Seems odd not to have anything to write about Fridtjof Nansen today. But come to think of it, I do. Leftover thoughts, musings, and pharisaisms out of a long read.

I find it odd how the world judged Nansen vs. Roald Amundsen in terms of their dogs. Nansen and his companion Johansen, as I mentioned in the review, killed their sled dogs on their trek home, feeding them to the other dogs. Amundsen and his men, on his South Pole expedition, ate their dogs themselves (it was an emergency). But Nansen was hailed as a hero, with little mention of the dogs, while Amundsen came in for a lot of criticism for his canophagia (probably not a real word, but a quick web search didn’t produce a scientific term, so I improvised). I can only assume it was the eating, not the killing, that people objected to. In those days, killing dogs in itself wasn’t much of an issue in the public mind.

On a related issue, something I read once had given me the impression that Nansen’s distant treatment of Johansen after their return may have contributed to Johansen’s eventual depression and suicide. However, on further reading, I find that Nansen was a prince to the guy compared to Amundsen, who kicked him off the South Pole expedition and expunged his name from all reports.

It should also be noted that Johansen had a drinking problem, which probably didn’t help.

Is it spring yet?

Winter’s tale

Nansen’s ship “Fram,” frozen into the polar ice, 1893. Photo from the Fram Museum, Oslo.

It was a nice quiet weekend, just the way I like it. I continue reading Fridtjof Nansen’s interminable book on his Fram expedition. It’s not boring – I’d have dumped it if it was. But it’s suitable to its subject – grim and dark and uncomfortable. It correlates well to the weather we’re experiencing. I can’t resist tailoring tonight’s post to the pattern of his daily journal entries:

January 10, 2022: The day dawned bright and cold. I made my way to the gym again, after skipping most of last week due to my temporary attack of an unspecified ailment. I don’t believe it was Covid; the symptoms seemed wrong. But if it was, all the better; in that case I’m over it now. The temperature was -6 Fahrenheit as I drove; it reached a high of 3 above during the afternoon. Tomorrow looks to be warmer. When shall spring come? Will I live so long? Ah, for the warm zephyrs and green grass of June! It seems so far away in these dark days.

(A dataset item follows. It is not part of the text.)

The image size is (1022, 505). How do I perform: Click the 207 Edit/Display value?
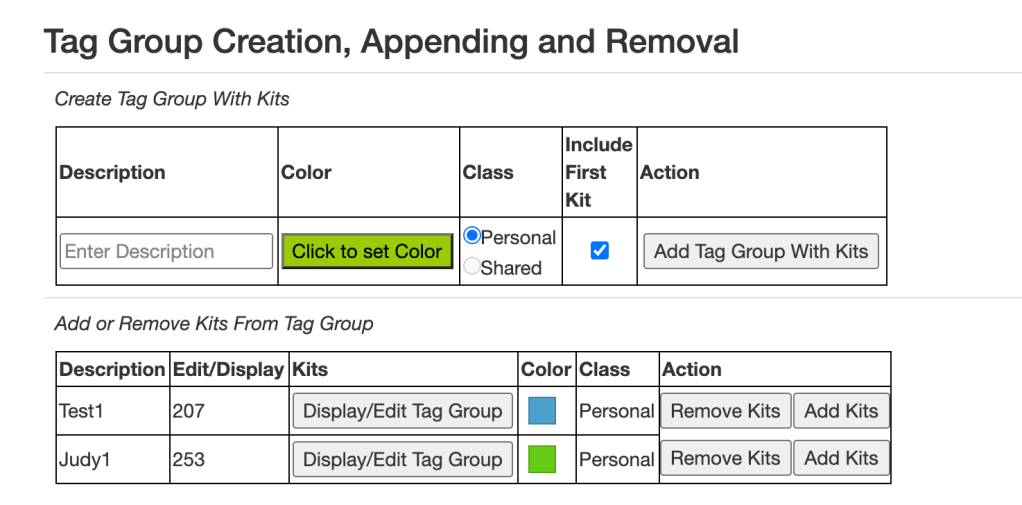[188, 411]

It appears most of the people at the gym are wearing masks again now. For some time they’d become rare. I’m still going barefaced. I believe the vaccine has some benefits, but I think I’ve become a mask skeptic.

At lunchtime I tried to get into Arby’s again, and again the dining room was closed, in spite of a big sign saying the room is open as a general principle. I hold no grudge; no doubt they’re doing their best to recruit workers. But once again, as has happened so often of late, I ended up at Perkins, which is nearby and where I can count on a table to sit at in comfort. The manager actually mentioned, as I paid my bill, that he’d been seeing me a lot lately. I had to confess I hadn’t set out with his restaurant in mind. Perhaps I should have let him believe he’d won a devoted fan, but that would just have left him with an illusion sure to be shattered. My meal was jumbo shrimp, which Perkins does pretty well, though I noticed the shrimp aren’t as jumbo as they used to be. Restaurant management is a tough business just now – I don’t begrudge them a few economies. The place is warm, the food is good, and the help is friendly.

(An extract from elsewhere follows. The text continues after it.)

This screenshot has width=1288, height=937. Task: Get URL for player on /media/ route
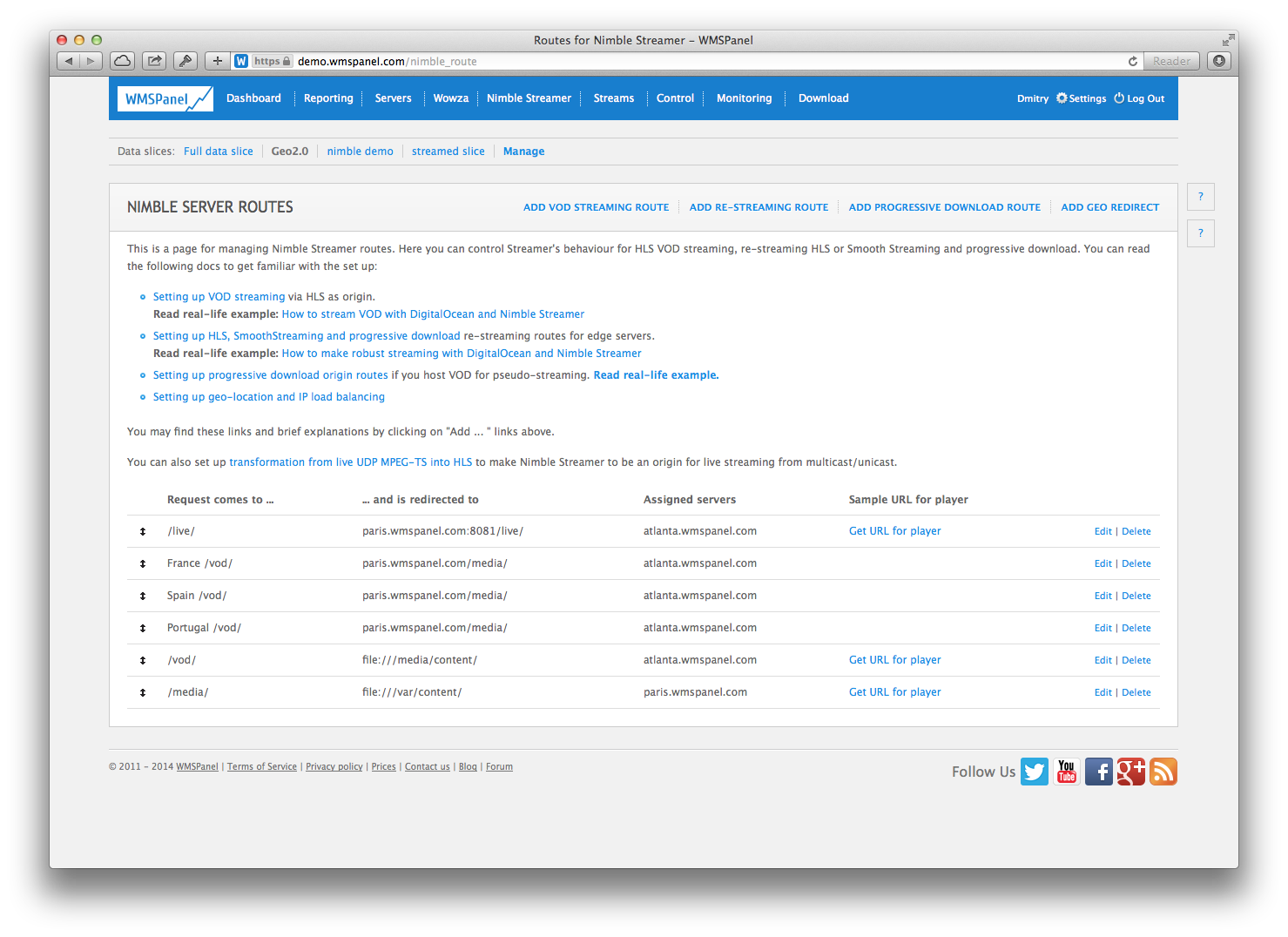(894, 691)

This afternoon I girded up my loins and addressed a job I’d been putting off – filing and paying my Minnesota sales tax for books I unloaded during my summer adventures. I’ve never had any serious problem with the process, and yet I always approach it with fear and trembling. Great was my relief when I got the job done (online) and printed out my receipts (duplicates, because you can never be too careful). My only regret was that the money I transferred doubtless works out to sunk costs.

Yeah, that’s about the right town. Winter in Minnesota / dead reckoning trekking on an ice floe in the Arctic Ocean. Essentially the same thing.